3. CONSIDERAÇÕES FINAIS
Acompanhando o pensamento da professora Teresa Arruda Alvin Wambier, nota-se que o novo Código de Processo Civil, em tramitação no Congresso Nacional, objetiva processos mais simplificados, seguros e mais adequados á realidade verificada em cada caso concreto, através de uma estrutura melhor organizada e da redução de trâmites processuais.
No que cabe às tutelas de natureza antecipativa, em geral, pode-se considerar como positivas as mudança proclamadas no novo texto. A unificação do tratamento das tutelas de urgência, sejam elas satisfativas ou assecuratórias e seu agrupamento, reduzirão o número de ações específicas e permitindo que as consequências de sua aplicabilidade sejam mais efetivas em razão de sua natureza jurídica, bem como se eliminará as discussões em torno da fungibilidade em meio ao recebimento de ações dados os equívocos de nomenclatura.
REFERENCIAS
MACHADO. Costa. Inovações trazidas pelo novo CPC. Artigo Publicado em seu Blog Pessoal. Disponível em:<http://www.professorcostamach adocom>. Acesso em 05 de dezembro de 2014.

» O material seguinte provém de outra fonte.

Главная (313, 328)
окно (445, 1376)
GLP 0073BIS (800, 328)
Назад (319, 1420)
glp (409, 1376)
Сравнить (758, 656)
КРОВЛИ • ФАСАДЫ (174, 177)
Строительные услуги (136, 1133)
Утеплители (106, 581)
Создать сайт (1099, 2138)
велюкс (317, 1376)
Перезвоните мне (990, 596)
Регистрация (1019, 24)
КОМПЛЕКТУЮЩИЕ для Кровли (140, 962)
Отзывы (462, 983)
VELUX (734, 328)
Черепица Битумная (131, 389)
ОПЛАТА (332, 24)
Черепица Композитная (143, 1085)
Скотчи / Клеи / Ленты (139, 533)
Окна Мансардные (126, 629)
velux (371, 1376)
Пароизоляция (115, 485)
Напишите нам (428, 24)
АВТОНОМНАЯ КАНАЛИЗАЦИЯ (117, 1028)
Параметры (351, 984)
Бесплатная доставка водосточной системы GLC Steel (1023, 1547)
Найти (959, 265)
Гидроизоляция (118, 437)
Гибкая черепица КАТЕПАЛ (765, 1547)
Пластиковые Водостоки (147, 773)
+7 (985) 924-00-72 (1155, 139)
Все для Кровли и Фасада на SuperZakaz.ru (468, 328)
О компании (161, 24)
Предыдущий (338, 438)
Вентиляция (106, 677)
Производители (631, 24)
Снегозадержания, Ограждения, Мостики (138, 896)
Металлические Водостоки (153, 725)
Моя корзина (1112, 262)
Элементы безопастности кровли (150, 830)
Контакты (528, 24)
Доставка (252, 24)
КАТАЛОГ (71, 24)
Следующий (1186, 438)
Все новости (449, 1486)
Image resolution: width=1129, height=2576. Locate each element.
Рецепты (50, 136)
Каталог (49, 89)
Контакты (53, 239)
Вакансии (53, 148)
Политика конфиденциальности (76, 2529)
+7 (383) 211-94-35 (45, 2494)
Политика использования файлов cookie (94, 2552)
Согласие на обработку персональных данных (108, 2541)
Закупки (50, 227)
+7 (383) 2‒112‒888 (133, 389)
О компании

DONIZETTI, Elpídio. Curso Didático de Direito Processual Civil. 15. ed. São Paulo: Atlas, 2011.
HOLANDA JUNIOR, Carlos Eduardo de Oliveira. Breves considerações sobre a tutela
antecipada na atual sistemática processual e no projeto do novo CPC. Disponível em: <
http://www.mpce.mp.br/esmp/publicacoes/edi001_2012/artigos/03_Carlos.Eduardo.Holanda.pdf>. Acesso em 05 de dezembro de 2014.
[1]MACHADO. Costa. Inovações trazidas pelo novo CPC. Artigo Publicado em seu Blog Pessoal. Disponível em: http://www.professorcostamachado.com>.
[2] DONIZETTI, Elpídio. Curso Didático de Direito Processual Civil. 15. ed. São Paulo: Atlas, 2011, p.82.